Anatomy shape modeling is a fundamental problem in medical data analysis. However, the geometric complexity and topological variability of anatomical structures pose significant challenges to accurate anatomical shape generation. In this work, we propose a skeletal latent diffusion framework that explicitly incorporates structural priors for efficient and high-fidelity medical shape generation. We introduce a shape auto-encoder in which the encoder captures global geometric information through a differentiable skeletonization module and aggregates local surface features into shape latents, while the decoder predicts the corresponding implicit fields over sparsely sampled coordinates. New shapes are generated via a latent-space diffusion model, followed by neural implicit decoding and mesh extraction. To address the limited availability of medical shape data, we construct a large-scale dataset, \textit{MedSDF}, comprising surface point clouds and corresponding signed distance fields across multiple anatomical categories. Extensive experiments on MedSDF and vessel datasets demonstrate that the proposed method achieves superior reconstruction and generation quality while maintaining a higher computational efficiency compared with existing approaches.
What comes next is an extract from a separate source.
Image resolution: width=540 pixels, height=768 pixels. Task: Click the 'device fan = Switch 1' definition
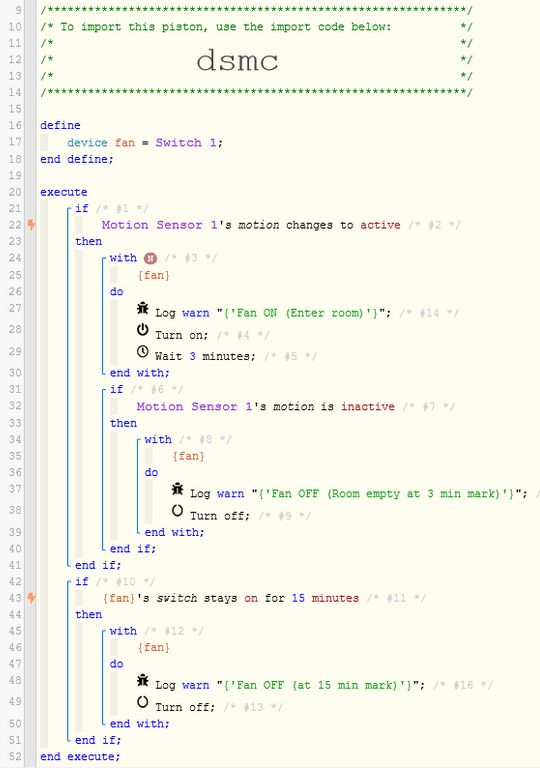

Code is available at: https://github.com/wlsdzyzl/meshage.

Figures (5)

• Figure 1: A semantic overview of the proposed architecture. We first train a VAE where the encoder maps the input surface and online-computed skeleton to a latent point set, which serves as a shape signature for the decoder to predict SDF values at queried spatial coordinates. A diffusion model is then trained in the latent feature space. For shape synthesis, new latents are sampled via the reverse diffusion process and decoded into neural implicit fields, which are subsequently converted into 3D shapes.
• Figure 2: Left: differentiable skeletonization. Right: skeleton-guided coordinate sampling (right); only $10\%$ voxels (green grids) near the skeletal points (blue dots) are sampled for SDF calculation during inference.
• Figure 3: Qualitative comparison of shape reconstruction on MedSDF dataset. From top to bottom, the rows correspond to samples of the brain, colon, left coronary artery (LCA), duodenum, liver, and stomach. GeM3D (S) and Ours (S) denotes the skeletal points computed by GeM3D and our method, respectively.
• Figure 4: Qualitative comparison of shape generation on MedSDF dataset. From top to bottom, the rows correspond to samples of the brain, colon, LCA, duodenum, liver, and stomach. For each category and method, we generate 500 samples and display the two nearest neighbors of the reference point cloud.
• Figure 5: Qualitative comparison of tubular shape reconstruction and generation. The top two rows correspond to reconstruction results of input point clouds from CoW and ImageCAS datasets, while the bottom two rows display the neighbors of input point clouds among the generated shapes.